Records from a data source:
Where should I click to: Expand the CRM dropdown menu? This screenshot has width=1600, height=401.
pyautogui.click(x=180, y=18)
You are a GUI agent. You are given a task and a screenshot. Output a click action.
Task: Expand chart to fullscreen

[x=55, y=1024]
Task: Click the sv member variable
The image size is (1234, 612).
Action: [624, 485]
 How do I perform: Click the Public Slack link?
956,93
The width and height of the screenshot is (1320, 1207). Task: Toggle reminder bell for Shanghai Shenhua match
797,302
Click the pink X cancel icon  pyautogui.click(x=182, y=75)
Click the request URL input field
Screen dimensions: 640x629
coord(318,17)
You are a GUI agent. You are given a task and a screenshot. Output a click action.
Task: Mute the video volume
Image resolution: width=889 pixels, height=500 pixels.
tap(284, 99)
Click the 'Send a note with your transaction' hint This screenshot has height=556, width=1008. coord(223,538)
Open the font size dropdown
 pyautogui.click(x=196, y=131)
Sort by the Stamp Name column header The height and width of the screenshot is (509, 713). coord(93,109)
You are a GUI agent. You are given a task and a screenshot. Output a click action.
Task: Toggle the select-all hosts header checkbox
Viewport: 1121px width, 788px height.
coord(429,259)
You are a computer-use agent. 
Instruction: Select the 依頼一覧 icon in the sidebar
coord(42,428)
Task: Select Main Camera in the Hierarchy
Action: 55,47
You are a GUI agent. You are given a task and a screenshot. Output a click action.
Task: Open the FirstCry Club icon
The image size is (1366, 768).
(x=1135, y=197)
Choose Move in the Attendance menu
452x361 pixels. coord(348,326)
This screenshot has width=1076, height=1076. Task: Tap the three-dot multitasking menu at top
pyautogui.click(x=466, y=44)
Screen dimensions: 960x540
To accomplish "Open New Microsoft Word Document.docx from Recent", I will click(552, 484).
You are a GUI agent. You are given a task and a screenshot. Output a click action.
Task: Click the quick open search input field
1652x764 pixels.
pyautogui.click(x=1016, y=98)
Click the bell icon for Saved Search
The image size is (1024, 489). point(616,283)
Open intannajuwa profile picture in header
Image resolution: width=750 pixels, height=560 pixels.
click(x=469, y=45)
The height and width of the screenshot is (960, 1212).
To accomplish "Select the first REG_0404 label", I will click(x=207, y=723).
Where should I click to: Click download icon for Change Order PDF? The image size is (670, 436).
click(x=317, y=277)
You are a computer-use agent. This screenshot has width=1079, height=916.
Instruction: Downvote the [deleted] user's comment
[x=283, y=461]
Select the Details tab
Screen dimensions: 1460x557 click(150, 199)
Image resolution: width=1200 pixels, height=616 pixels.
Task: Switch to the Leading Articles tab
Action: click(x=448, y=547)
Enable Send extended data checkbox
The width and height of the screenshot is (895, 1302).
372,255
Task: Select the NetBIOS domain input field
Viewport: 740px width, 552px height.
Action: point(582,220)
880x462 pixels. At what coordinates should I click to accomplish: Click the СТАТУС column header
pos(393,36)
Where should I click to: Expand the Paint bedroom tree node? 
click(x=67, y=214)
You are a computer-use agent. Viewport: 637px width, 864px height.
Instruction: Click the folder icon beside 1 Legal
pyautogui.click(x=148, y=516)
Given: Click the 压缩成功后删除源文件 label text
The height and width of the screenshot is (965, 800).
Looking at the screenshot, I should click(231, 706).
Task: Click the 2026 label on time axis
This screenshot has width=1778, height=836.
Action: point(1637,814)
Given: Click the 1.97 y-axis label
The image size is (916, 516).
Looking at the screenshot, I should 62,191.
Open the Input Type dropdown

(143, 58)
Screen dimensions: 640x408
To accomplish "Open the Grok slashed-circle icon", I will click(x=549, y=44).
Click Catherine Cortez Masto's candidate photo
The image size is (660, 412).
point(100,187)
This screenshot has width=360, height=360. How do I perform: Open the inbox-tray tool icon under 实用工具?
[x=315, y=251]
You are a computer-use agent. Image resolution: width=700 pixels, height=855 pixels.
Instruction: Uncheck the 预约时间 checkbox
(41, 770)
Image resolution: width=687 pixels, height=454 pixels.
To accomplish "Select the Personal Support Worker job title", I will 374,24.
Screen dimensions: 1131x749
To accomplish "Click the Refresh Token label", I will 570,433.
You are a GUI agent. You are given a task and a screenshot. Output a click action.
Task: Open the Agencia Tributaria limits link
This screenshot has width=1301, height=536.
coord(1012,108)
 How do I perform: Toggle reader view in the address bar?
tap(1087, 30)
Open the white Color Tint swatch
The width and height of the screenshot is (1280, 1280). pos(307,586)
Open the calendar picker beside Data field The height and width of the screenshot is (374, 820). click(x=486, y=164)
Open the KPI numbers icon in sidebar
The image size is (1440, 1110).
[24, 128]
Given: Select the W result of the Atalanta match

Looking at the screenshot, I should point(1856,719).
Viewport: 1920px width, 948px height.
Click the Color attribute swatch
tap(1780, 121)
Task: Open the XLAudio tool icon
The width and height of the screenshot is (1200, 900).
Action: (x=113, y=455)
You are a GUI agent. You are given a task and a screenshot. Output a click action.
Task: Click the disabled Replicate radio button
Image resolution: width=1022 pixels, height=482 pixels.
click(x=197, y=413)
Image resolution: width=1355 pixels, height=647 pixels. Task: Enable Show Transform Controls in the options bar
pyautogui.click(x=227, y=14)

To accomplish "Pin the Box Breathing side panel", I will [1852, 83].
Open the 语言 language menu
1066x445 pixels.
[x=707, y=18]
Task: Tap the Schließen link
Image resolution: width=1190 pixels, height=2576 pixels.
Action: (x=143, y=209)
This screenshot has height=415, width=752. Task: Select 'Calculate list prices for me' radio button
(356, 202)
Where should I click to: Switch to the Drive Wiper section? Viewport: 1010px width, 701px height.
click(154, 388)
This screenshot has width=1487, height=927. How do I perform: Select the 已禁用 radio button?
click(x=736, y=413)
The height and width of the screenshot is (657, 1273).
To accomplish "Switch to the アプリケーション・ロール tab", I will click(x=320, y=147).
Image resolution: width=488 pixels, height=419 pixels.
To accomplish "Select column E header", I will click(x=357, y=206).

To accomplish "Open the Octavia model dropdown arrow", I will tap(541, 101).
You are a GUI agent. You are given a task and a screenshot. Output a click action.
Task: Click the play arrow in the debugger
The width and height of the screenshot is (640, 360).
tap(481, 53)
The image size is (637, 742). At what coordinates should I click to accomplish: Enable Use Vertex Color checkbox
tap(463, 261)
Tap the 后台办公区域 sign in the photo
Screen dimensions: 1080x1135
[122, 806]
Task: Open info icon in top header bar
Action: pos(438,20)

_WHAT TO PRODUCE:_ Some lines above may hold the word "label"; say how many do, giving nothing besides the number.

_EXERCISE SOLUTION:_ 5